The participants were evenly divided between men and women, all were between the ages of 20 and 40, and the group was comprised of doctors or nurses. Additionally, all participants had blood sugar in normal levels at the onset of the study.
Because the focus was on diabetes and heart disease, the researchers carefully charted participants’ triglyceride, blood sugar, and fasting insulin levels. At the start of the experiment, the participants recorded everything they had eaten in the previous 24 hours. They were then required to fast overnight for 12 hours. While they fasted, the researchers took blood samples every two hours through the eighth hour of fasting.

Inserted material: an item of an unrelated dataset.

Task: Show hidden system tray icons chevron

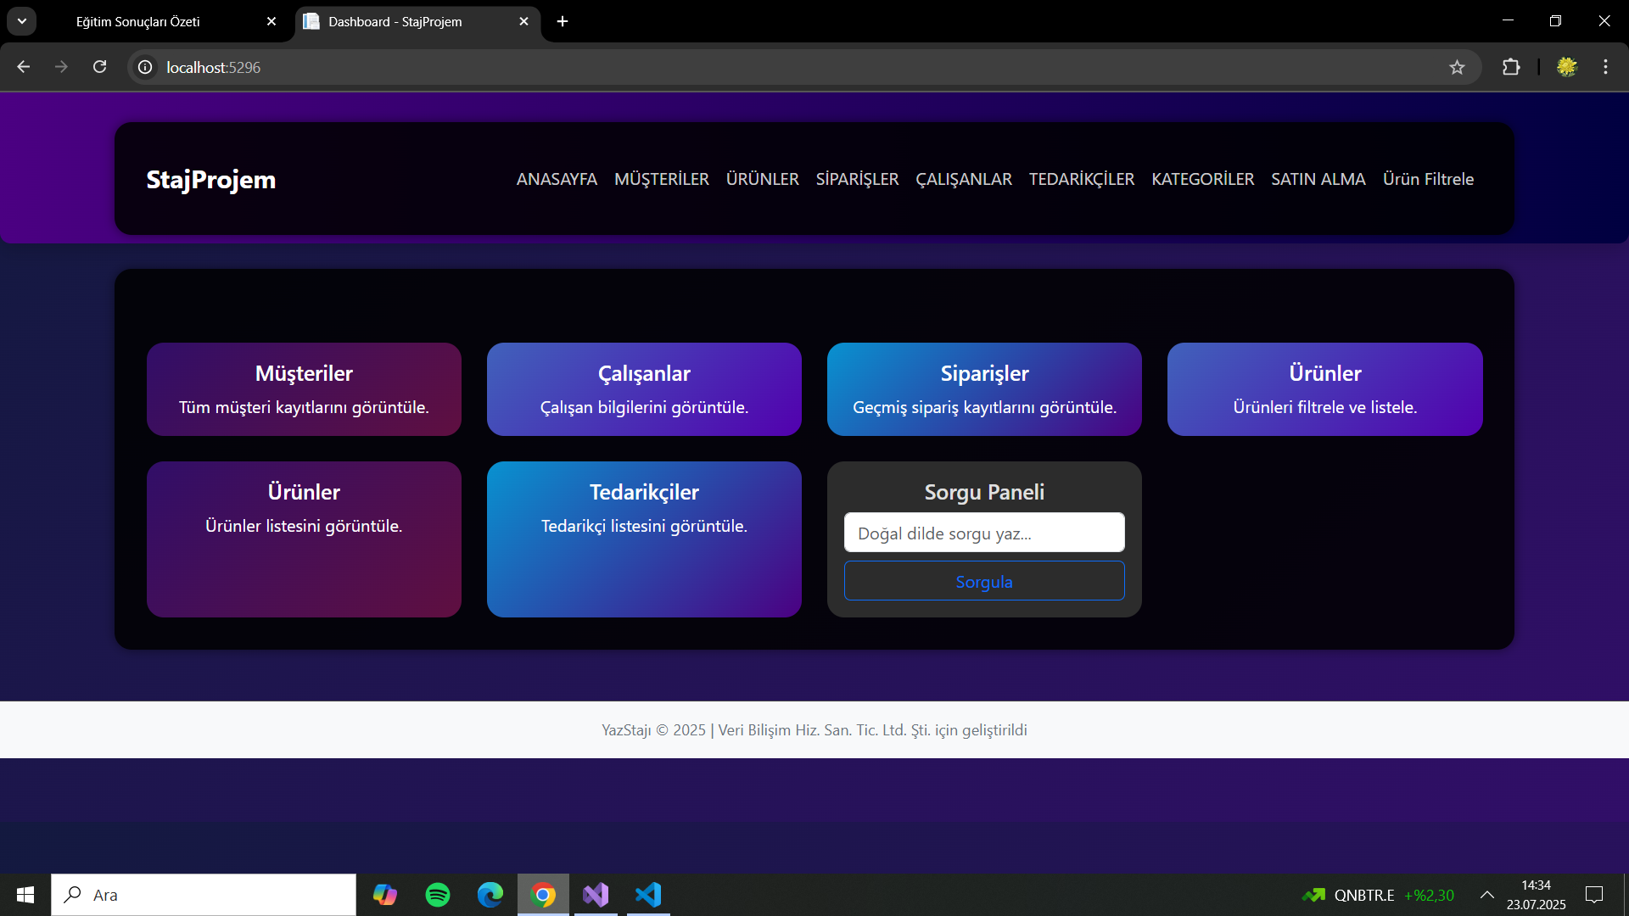Action: pos(1486,895)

Following the fasting session, participants were given a meal containing over 65 grams of fat, the majority of which was saturated fat. The participants had their blood sampled again after eating the meal.
In comparing the two groups of regular shift workers versus non-regular shift workers, the researchers found significant differences in the way their differing schedules affected their blood samples.
The study revealed that working shifts affects both insulin sensitivity -- which can lead to diabetes -- and the body’s ability to break down triglycerides -- which can lead to heart disease. Ultimately, working different shifts impedes the body’s ability to naturally process sugar and fat, which can lead to disease down the road.
“This study gives us a better understanding of why shift work is associated, in the long-term, with heart and metabolic diseases, helping us work towards reducing the incidence of heart disease, diabetes, and obesity in the future,” said researcher Sri Venkata Madhu.